What I Can Control as a Person With Scoliosis

I was 11 years old, and my school did a scoliosis screening. I was singled out as possibly having one leg longer than the other, and referred to the scoliosis clinic. We were entirely unfazed as my sister and mother both have mild curves, and we assumed I would get a lift in my shoe like my sister and go about my business.

The visit was scheduled for the better part of an afternoon in order to facilitate X-rays and a reading as well as a visit with the surgeon.

I had been goofing around in the room, bored and tired of the rigmarole, but then when the doctor entered our room he was grim and serious.

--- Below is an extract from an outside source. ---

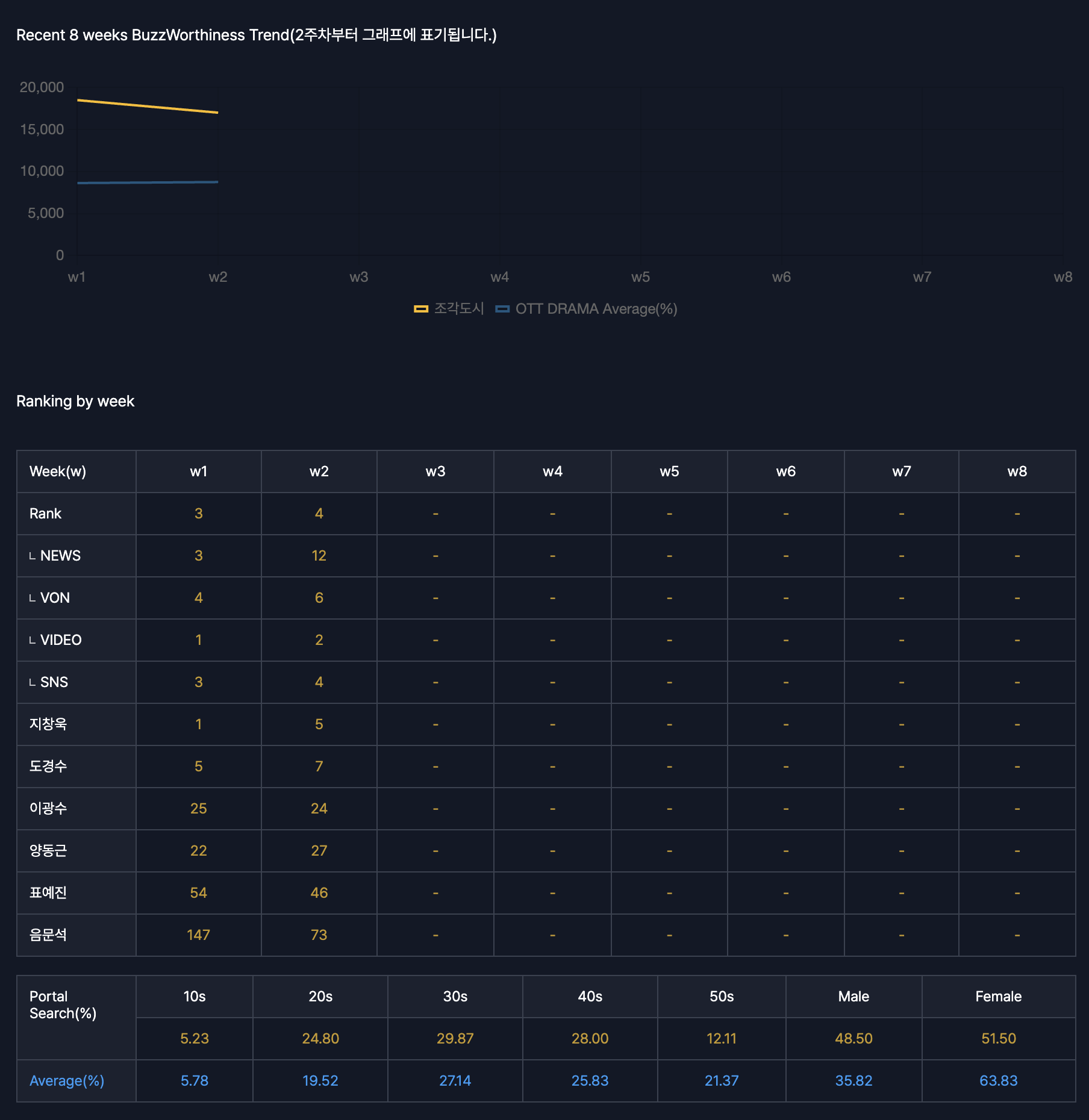Click the yellow line endpoint at w2
The width and height of the screenshot is (1089, 1120).
point(217,113)
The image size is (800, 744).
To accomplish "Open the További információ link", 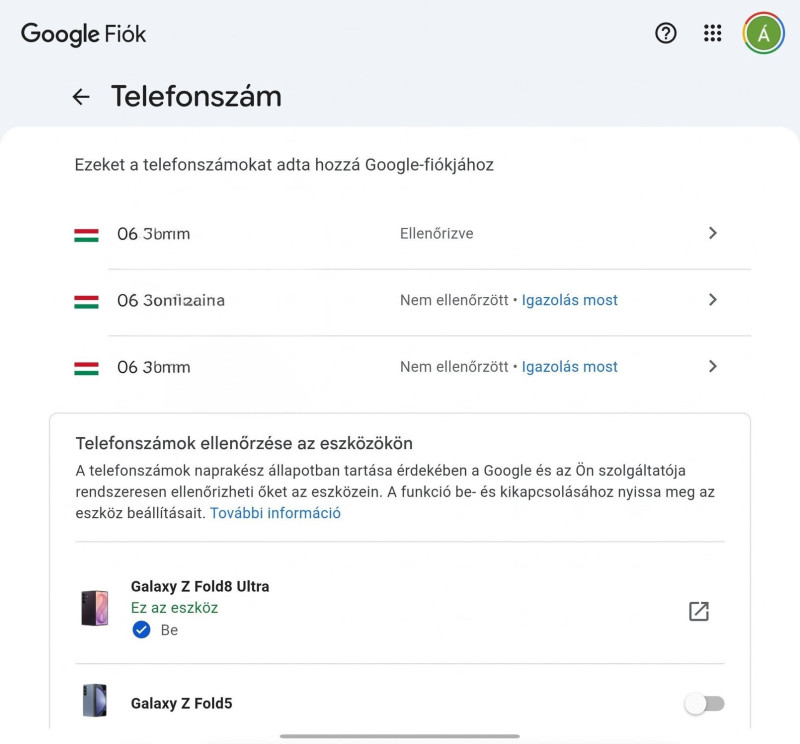I will tap(275, 513).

The whole atmosphere changed and I intuitively sat still to listen, not really grasping what he was saying. He wrapped up his speech in which he broke the news that I would need a brace, and asked me if I hated him. I had only half listened after his first few lines, and the only reference I had for a brace was an ankle brace, so I just smiled and shook my head.

We made some more appointments and left the office. My mom was as grim as the doctor had been, which worried me.

The next appointment was to get fitted for the brace. I don’t remember it clearly, but they made a cast of my body and measured me all over. It was awkward and embarrassing to have strangers handling my pubescent body in such intimate fashion, and I figured now I knew why that doctor made it all sound so serious. That day was no fun at all. We spent prolonged periods awaiting more X-rays and different hoops to jump through. I was frazzled to the point of tears when my mom told me, “When you’re at the hospital you need to have patience.” And we giggled away some of the tension at her unintended pun.

A couple of weeks later we returned again for the fitting of the actual brace, and suddenly everything was clear. The Boston style brace I was squeezed into was miserable. Stiff and heavy with none of the contemporary lightweight materials, cutouts or styling, I felt like I was suffocating with the hard material wrapped around my whole rib cage. Then I was sent up to a room, and introduced to a nurse who was the epitome of the old battle ax. Just when I thought it couldn’t get worse, visiting hours ended, and in early 80’s fashion, my mom was told to leave.

Thankfully much has improved since then.

My own daughter was diagnosed with scoliosis when she was 14, and it was only then that I realized how traumatic the experience had been. Her scoliosis is a lesser degree than mine, so she doesn’t require bracing, but upon seeing her X-rays I nearly vomited.

I worried that she, too, would have to go through bracing, and I knew that the fitting process was only the beginning. I couldn’t bear to imagine her peers knocking on her brace as mine did, and her having to respond with the expected laugh, all while feeling as hollow as the knock sounded.

I’m aware that I got off easy; at least I didn’t require surgery, which many people do.

I still live with the challenge of scoliosis. I start physical therapy again this week; I’ve lost track of how many times I’ve gone. When I graduated from the scoliosis clinic I was assured that my scoliosis was a closed chapter and it would plague me no more, but 21 years later, I live with chronic pain, and several bulging discs that I try to keep in line enough not to require surgery.

But I don’t let it stop me. Someday maybe it will, but until I am physically incapacitated, I will keep moving. My philosophy is that I would hurt whether on the couch or out running trails or hoeing my garden, so for as long as possible I choose the latter, which actually eases the pain and helps me cope.

I don’t talk about it much; even my husband can only estimate my discomfort by how often I ask him to crack my back, which usually doesn’t work anyway because the muscles are locked up.

I am convinced that out of all of this, the only thing I can control is my attitude. So I focus almost entirely on that; it’s remarkable how much it helps.